● **Text passage**:
^^^^^^^^

Introduction to HTML


What is HTML?



HTML is a computer language devised to allow website creation. These websites can then be viewed by anyone else connected to the Internet. It is relatively easy to learn, with the basics being accessible to most people in one sitting; and quite powerful in what it allows you to create. It is constantly undergoing revision and evolution to meet the demands and requirements of the growing Internet audience under the direction of the » W3C, the organization charged with designing and maintaining the language. The definition of HTML is Hyper Text Markup Language.

Hypertext is the method by which you move around on the web — by clicking on special text called hyperlinks which bring you to the next page. The fact that it is hyper just means it is not linear — i.e. you can go to any place on the Internet whenever you want by clicking on links — there is no set order to do things in. Markup is what HTML tags do to the text inside them. They mark it as a certain type of text (italicized text, for example). HTML is a Language, as it has code-words and syntax like any other language.

^^^^^^^^

● **Dataset records**:
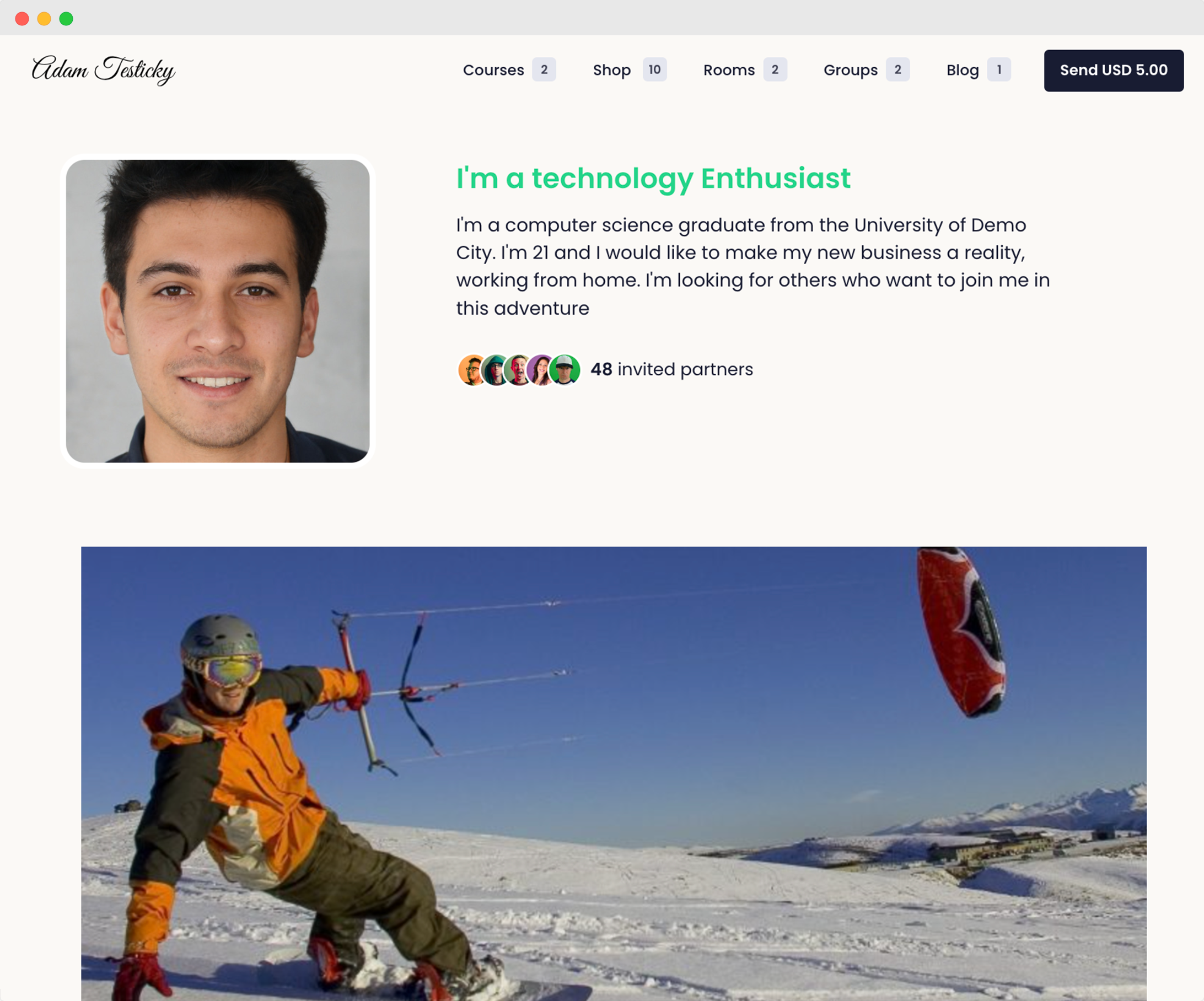Click the Shop count badge showing 10
The image size is (1204, 1001).
[654, 69]
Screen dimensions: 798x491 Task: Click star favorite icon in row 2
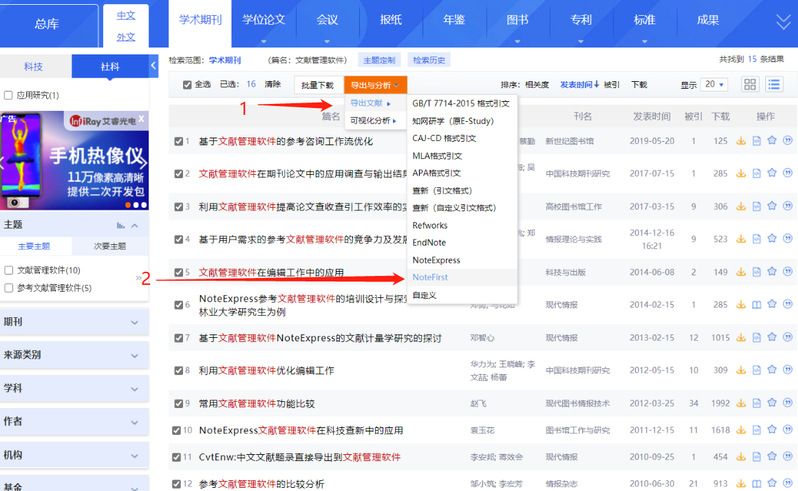[772, 173]
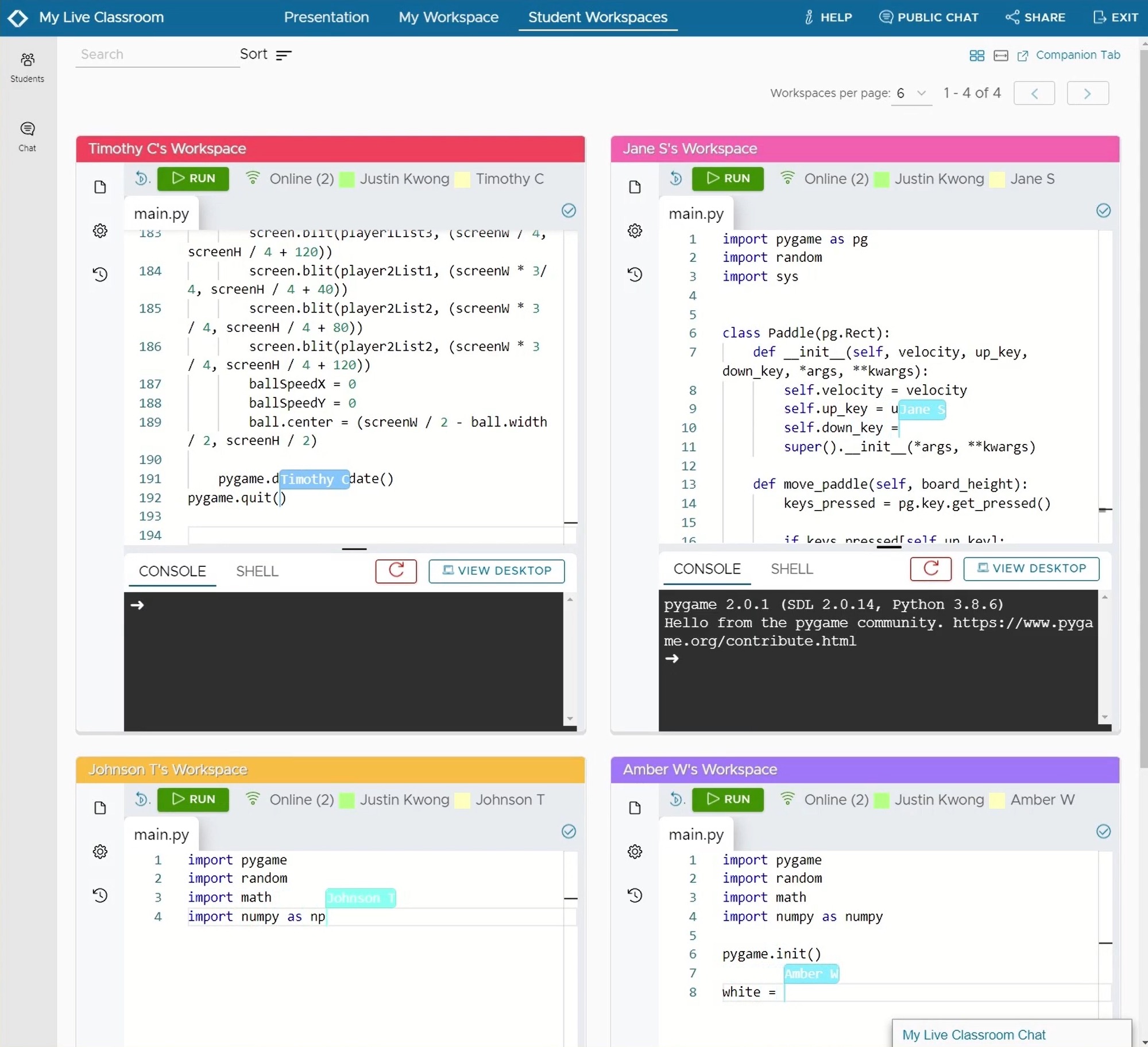Click Justin Kwong green color swatch in Timothy's workspace
The width and height of the screenshot is (1148, 1047).
pyautogui.click(x=346, y=179)
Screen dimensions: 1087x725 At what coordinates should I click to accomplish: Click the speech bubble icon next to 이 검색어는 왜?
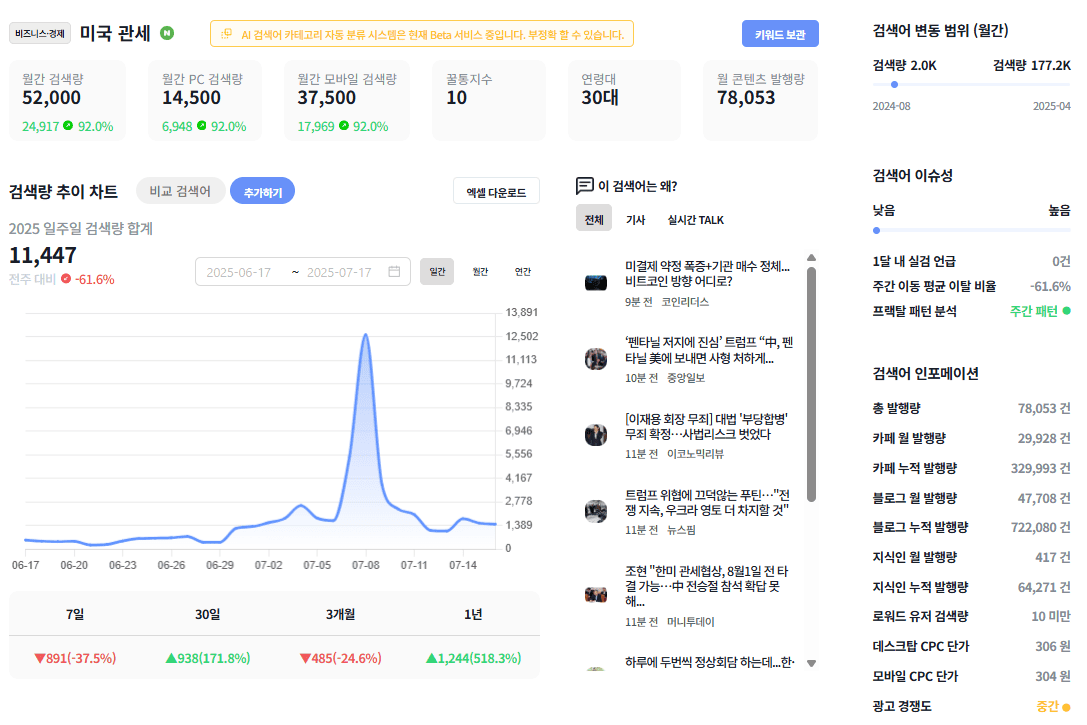(x=584, y=186)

^^^^^^^^

● **Exercise details**: Repeat the passage from the HTML introduction, from "What is HTML?" up to and including "Text Markup Language.".

● **Result below**:
What is HTML?



HTML is a computer language devised to allow website creation. These websites can then be viewed by anyone else connected to the Internet. It is relatively easy to learn, with the basics being accessible to most people in one sitting; and quite powerful in what it allows you to create. It is constantly undergoing revision and evolution to meet the demands and requirements of the growing Internet audience under the direction of the » W3C, the organization charged with designing and maintaining the language. The definition of HTML is Hyper Text Markup Language.